AUSTAL (ASX: ASB) is pleased to announce that the United States Department of Defence has awarded Austal USA a contract to build two additional Littoral Combat Ships (LCS) for the US Navy fleet. This brings the total of new LCS orders booked in calendar year 2018 to four ships.

For competition reasons the US Navy has not announced the actual contract value but has stated that award is under the congressional cost cap of US$584 million per ship.

“This latest order from the US Navy is a tremendous endorsement of Austal’s unique aluminium trimaran and further evidence of the important role Austal plays in building the United States Navy” Austal CEO, David Singleton said.

“We have been very successful, winning two Littoral Combat Ships per annum in competitions in each of the last three US Government financial years. This has been achieved as a result of a highly focused and successful program of production efficiency at our shipyard in Alabama and is a credit to that team”

“The award of LCS 36 and 38 will mean that Austal has a forward order book of a further ten ships to deliver in a continuous production program that now extends out to 2025. This strong order book creates continuity and certainty of workload for the Austal workforce in Alabama who have achieved so much. For our shareholders, the order book will drive continued growth in earnings over the next few years”

****

**Given request:**
Continue the Austal Littoral Combat Ship contract announcement from where it stops.

**Data block:**
****

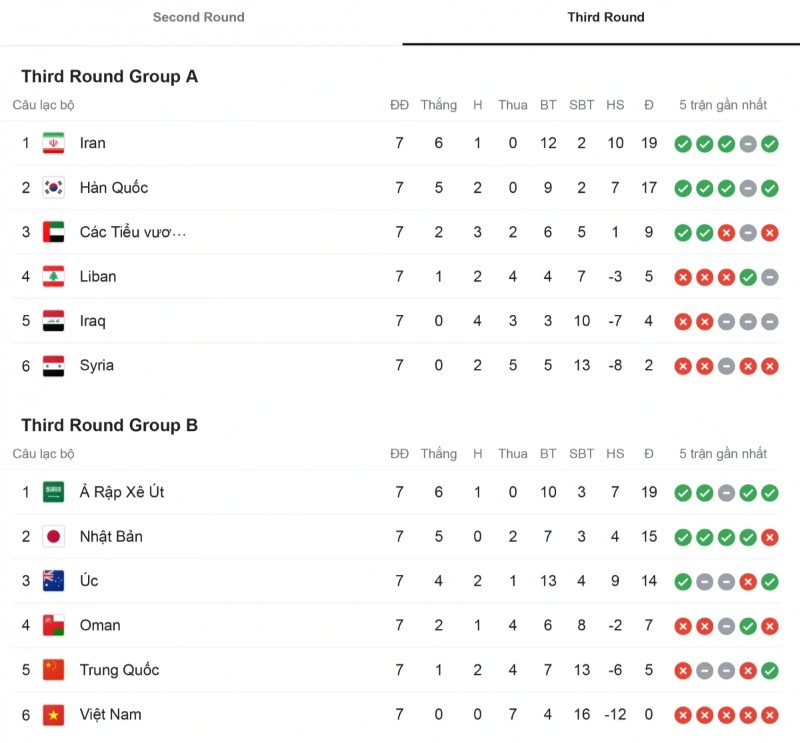Open the Nhật Bản team link
Screen dimensions: 800x743
tap(111, 537)
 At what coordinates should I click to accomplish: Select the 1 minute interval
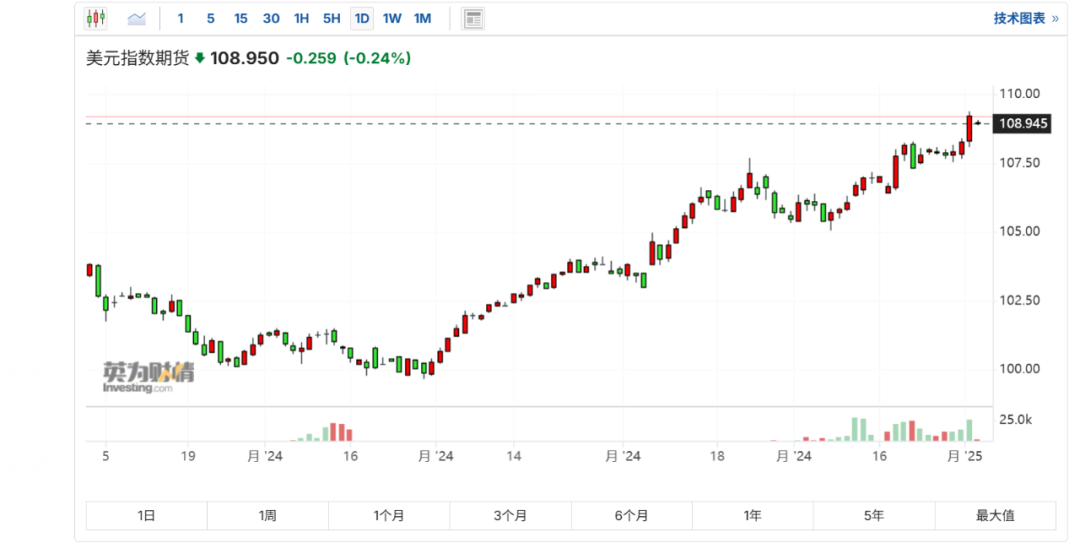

****

**The answer:**
“Growth in the order book will also continue to drive ship support and sustainment revenues over the coming years adding further reliability to Austal’s earnings. This is an increasingly important part of the revenue base of the company and is likely to continue to grow significantly, well into the future, as ships are delivered and deployed around the world” he said.

With nine delivered, and a further ten vessels either under construction or awaiting construction (including the future USS Canberra) these two additional ships represent Austal’s eighteenth and nineteenth ships in the Independence Class.

The Littoral Combat Ship’s role continues to take shape as a key component of the Navy’s ability to gain sea control through distributed lethality. Austal continues to deliver these ships on-time and on-budget to support the needs of the fleet. The Independence-variant LCS, along with Austal’s highly successful EPF are designed, constructed and well positioned to meet the needs of the fleet today and into the future. The flexibility and capacity of the Austal USA shipyard to deliver the LCS and EPF are well suited to efficiently support the Navy’s desired fleet size of 355 ships with affordable solutions.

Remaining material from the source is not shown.